▶ **Prompt**
For this exercise, repeat exactly the lines below starting at the line holding "This screenshot has height=624, width=1000." and ending at the line holding "the audio with", both included, with no extra lines and no pictures.

▶ **Study material**
____________
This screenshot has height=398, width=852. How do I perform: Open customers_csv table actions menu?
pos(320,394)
____________
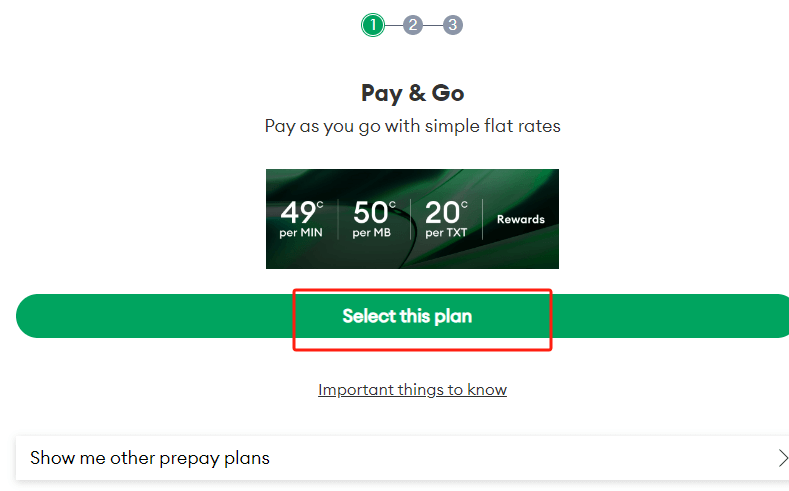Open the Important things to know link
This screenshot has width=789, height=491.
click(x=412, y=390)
____________
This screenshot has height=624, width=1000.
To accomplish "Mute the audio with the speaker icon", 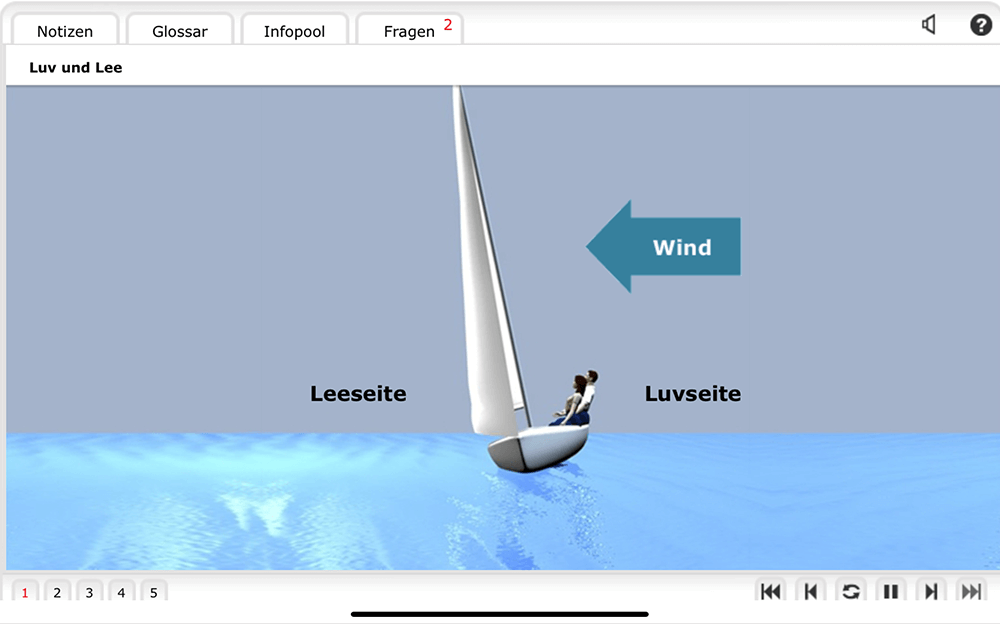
____________
▶ **Solved problem**
This screenshot has height=624, width=1000.
To accomplish "Mute the audio with the speaker icon", 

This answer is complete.